• OBJETIVO DE LA TAREA
Devuelve sin ningún cambio el pasaje del fragmento de texto sobre la polarización que va desde "El primero es" hasta "a la polarización.", ambos incluidos.

• FRAGMENTO DE TEXTO
┌────────
Hablando hace unos días en Santiago por invitación de la Fundación Luksic, la decana de Gobierno de Oxford, Ngaire Woods, repasó cinco elementos que, a su juicio, están en la base de la extraña etapa de polarización por la que atraviesa el mundo.
El primero es lo que llamó “fractura de los intereses sociales”. Las demandas sociales han perdido sus componentes de universalidad, generalidad e igualdad. Numerosos grupos, organizados en torno a intereses particulares, pugnan en un mismo espacio por imponer sus propias necesidades, incluso cuando es visible que no pueden ser satisfechas sin perjudicar a otros. Las sociedades no deben excluir a las minorías, pero menos pueden vivir sólo para las minorías. El tribalismo abre la primera puerta a la polarización.
└────────
• EXTRACTOS DE DATOS
┌────────
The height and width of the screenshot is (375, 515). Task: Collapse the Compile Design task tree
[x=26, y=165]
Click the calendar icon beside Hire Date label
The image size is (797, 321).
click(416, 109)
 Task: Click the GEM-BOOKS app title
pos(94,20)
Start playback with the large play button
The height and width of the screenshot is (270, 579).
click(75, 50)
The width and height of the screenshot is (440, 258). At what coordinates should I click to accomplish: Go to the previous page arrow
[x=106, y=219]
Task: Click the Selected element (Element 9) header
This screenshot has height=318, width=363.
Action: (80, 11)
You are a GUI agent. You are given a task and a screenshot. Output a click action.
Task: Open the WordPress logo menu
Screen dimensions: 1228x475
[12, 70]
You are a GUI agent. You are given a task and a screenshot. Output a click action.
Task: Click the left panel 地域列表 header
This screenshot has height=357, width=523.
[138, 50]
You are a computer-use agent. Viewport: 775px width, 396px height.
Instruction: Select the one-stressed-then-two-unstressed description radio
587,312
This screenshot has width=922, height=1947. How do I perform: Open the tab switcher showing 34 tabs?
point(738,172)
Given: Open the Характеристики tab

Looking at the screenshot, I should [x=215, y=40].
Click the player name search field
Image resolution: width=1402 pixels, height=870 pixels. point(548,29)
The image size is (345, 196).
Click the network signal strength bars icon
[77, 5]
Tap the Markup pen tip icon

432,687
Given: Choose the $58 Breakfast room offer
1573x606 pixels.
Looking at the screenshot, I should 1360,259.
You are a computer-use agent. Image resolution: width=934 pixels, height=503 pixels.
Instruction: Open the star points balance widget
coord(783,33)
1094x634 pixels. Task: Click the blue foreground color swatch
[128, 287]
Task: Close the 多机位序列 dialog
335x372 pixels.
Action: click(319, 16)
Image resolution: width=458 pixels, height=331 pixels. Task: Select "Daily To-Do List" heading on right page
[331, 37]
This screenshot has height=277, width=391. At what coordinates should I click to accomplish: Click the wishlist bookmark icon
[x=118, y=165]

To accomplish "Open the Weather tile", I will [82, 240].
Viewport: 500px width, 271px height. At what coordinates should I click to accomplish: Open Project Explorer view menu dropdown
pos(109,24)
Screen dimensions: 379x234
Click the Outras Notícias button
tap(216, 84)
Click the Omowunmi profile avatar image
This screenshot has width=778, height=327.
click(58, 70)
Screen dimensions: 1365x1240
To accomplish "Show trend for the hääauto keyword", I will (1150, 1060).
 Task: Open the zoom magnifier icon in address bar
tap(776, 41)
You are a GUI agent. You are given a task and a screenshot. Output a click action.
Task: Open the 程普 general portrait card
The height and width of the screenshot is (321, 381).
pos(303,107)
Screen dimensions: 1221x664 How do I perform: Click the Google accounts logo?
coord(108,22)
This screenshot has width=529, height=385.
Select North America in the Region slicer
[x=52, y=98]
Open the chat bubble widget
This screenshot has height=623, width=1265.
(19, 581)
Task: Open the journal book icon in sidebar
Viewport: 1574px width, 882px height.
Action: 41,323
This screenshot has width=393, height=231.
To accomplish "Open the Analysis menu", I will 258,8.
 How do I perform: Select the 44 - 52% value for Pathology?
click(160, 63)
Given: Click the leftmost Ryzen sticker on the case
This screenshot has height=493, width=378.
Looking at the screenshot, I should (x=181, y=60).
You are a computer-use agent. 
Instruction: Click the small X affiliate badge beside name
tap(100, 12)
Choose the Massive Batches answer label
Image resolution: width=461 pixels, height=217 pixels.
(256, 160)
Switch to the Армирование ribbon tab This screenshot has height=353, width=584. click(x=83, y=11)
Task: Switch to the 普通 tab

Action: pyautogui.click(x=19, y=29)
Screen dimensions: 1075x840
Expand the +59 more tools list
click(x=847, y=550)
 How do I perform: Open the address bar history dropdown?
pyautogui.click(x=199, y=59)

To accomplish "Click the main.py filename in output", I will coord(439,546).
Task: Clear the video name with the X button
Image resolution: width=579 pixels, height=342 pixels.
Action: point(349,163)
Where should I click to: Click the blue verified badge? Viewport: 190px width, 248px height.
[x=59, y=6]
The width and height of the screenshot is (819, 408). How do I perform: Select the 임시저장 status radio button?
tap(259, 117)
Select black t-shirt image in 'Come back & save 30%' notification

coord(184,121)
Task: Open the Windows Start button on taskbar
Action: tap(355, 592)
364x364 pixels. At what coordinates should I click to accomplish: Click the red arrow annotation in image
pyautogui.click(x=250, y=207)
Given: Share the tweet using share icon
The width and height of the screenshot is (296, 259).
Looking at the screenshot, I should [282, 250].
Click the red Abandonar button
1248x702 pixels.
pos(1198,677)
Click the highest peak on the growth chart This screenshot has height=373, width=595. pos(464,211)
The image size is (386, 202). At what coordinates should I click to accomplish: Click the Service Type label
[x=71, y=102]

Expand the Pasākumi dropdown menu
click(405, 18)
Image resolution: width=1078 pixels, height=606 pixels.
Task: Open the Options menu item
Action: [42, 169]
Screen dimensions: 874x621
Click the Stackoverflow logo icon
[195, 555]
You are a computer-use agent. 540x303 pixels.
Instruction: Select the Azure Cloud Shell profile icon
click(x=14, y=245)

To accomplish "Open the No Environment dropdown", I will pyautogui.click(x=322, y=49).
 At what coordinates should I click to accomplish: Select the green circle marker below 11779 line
└────────
• CASILLA DE RESPUESTA
El primero es lo que llamó “fractura de los intereses sociales”. Las demandas sociales han perdido sus componentes de universalidad, generalidad e igualdad. Numerosos grupos, organizados en torno a intereses particulares, pugnan en un mismo espacio por imponer sus propias necesidades, incluso cuando es visible que no pueden ser satisfechas sin perjudicar a otros. Las sociedades no deben excluir a las minorías, pero menos pueden vivir sólo para las minorías. El tribalismo abre la primera puerta a la polarización.